A cura di Luca D’Onghia

Venezia, Marsilio, 2010, pp. 391, € 40,00
ISBN 978-88-317-0596

Dopo l’edizione curata da Ludovico Zorzi (Ruzante, Torino, Einaudi, 1967), Luca D’Onghia propone una nuova e completa edizione della Moschetta, raccolta in un volume di Marsilio che inaugura il progetto editoriale dedicato a Il Teatro di Angelo Beolco il Ruzante diretto da Ivano Paccagnella.

Nella esaustiva e articolata Introduzione D’Onghia affronta con rigore scientifico e competenze filologiche molte questioni ancora dibattute relative al capolavoro del commediografo padovano che si colloca nella fase centrale della produzione, fiancheggiato dal Parlamento, Dialogo secondo (o Bilora), Dialogo facetissimo e Fiorina. D’Onghia svincola la struttura dei cinque atti dal modello plautino-terenziano imperante nel Cinquecento: mancano vecchi e giovani, servi e padroni, ossia gli ingredienti basilari per il lieto fine. «Quel che accade in scena non fa che ristabilire lo status quo desiderato dal marito, interessato a riprendere la propria relazione adulterina con Betìa e farla da padrone in casa del compare Ruzante» (p. 18). Mancando il problema della fame e le opposizioni sociali, il tessuto narrativo della Moschetta si cala nell’intimità assai poco rassicurante, anzi crudele, della dimensione domestica degli affetti. Abbondano nel testo metafore e similitudini che connotano i comportamenti umani in senso animalesco, quale sintomo del degrado ferino che definisce le manifestazioni dell’amore. Esauriti il minuzioso esame della psicologia dei personaggi e l’analisi dell’uso del dialetto bergamasco da parte di Tonin, si passa al problema della datazione della Moschetta, che D’Onghia affronta analizzando la prima edizione della commedia, realizzata nel 1551 da Stefano Alessi, e L’egloga da ruzante nominata la moschetta (Codice Marciano Italiano XI 66), che contiene il prologo e l’inizio del primo atto di una redazione precedente. Assumendo le testimonianze raccolte dal biografo Girolamo Garofano, lo studioso sostiene che il commediografo padovano si sia recato tre volte a Ferrara e sempre in circostanze legate a manifestazioni carnevalesche: nel 1529 come raccontato da Cristoforo Messisbugo; l’anno dopo quando recitò la Moschetta marciana nella stessa circostanza in cui Ludovico Ariosto propose la replica della Lena e il secondo Negromante; nell’anno 1532 secondo la fondamentale testimonianza di una lettera di Ruzante al duca d’Este. Così il termine post quem della commedia ruzantiana sarebbe il 1530, mentre la stesura dell’Egloga-Moschetta si situerebbe tra il 1529 e il 1530. Il termine ante quem è stabilito nel 1533, per la presenza di contaminazioni riscontrate nel Marescalco di Pietro Aretino, rielaborato in quell’anno.  

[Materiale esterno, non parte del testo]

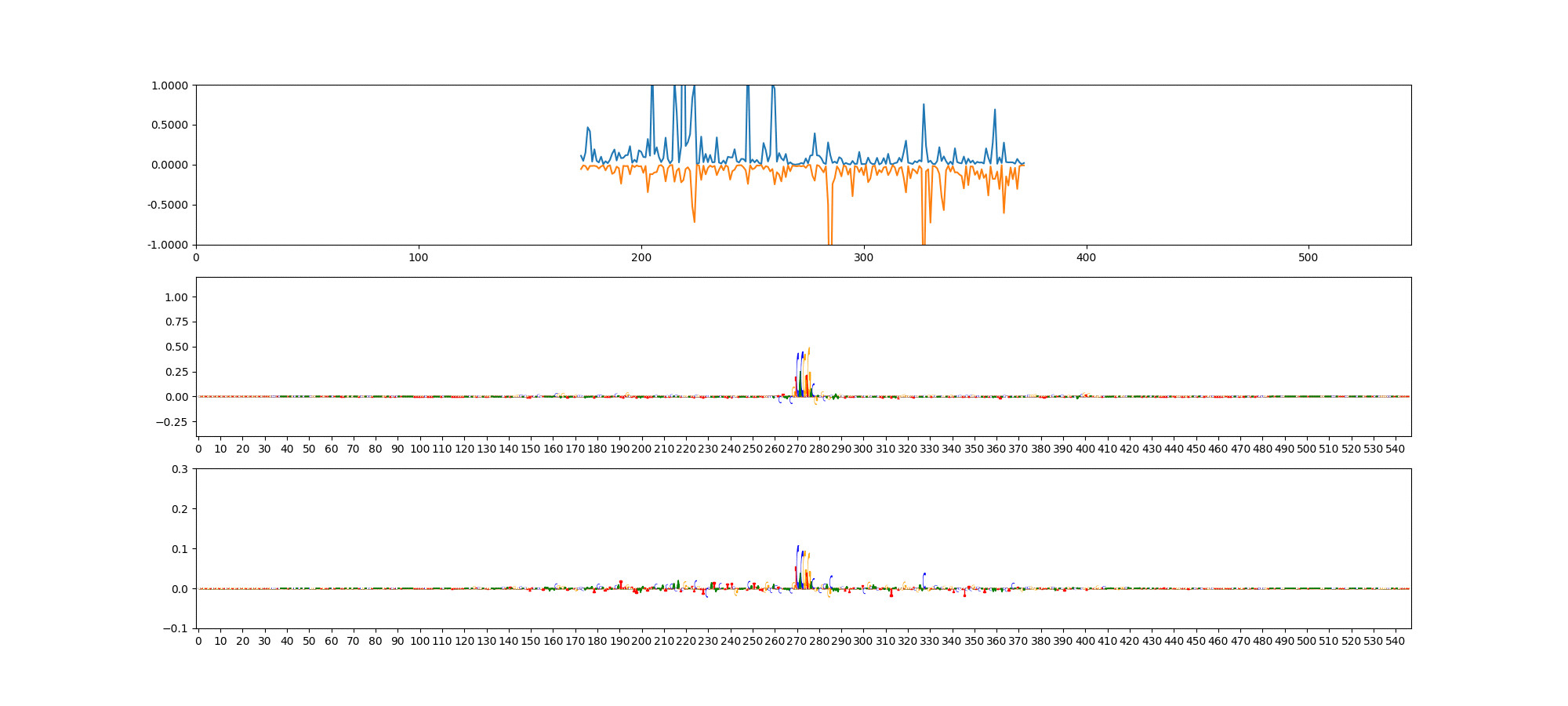Click x-axis tick label 400 in top plot
The height and width of the screenshot is (706, 1568).
[x=1086, y=257]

Se l’esperienza ferrarese è unanimemente considerata decisiva nel percorso creativo del Beolco, come dimostrato dal legame con Ariosto che determinò in Ruzante l’esperienza della commedia regolare (Piovana e Vaccaria), è ipotizzabile che anche la Moschetta abbia esercitato una certa influenza nell’intreccio narrativo della Lena (atto III, scena 2) e in parte nella Cassaria in versi anche se, osserva D’Onghia, «si tratta certo di un manipolo di passi la cui importanza non potrà essere esagerata» (p. 61).  

Oltre al testo della Moschetta, corredato da un ricco apparato di note, il volume di Marsilio pubblica L’Egloga de Ruzante nominata La Moschetta, l’Intermedio d’una commedia de Ruzante alla Pavana, il Rasonamento de Ruzante. Completano l’impianto filologico la sinossi di Egloga, Intermedio, Rasonamento, l’indice delle parole e dei fenomeni linguistici annotati e la ricca e aggiornata bibliografia.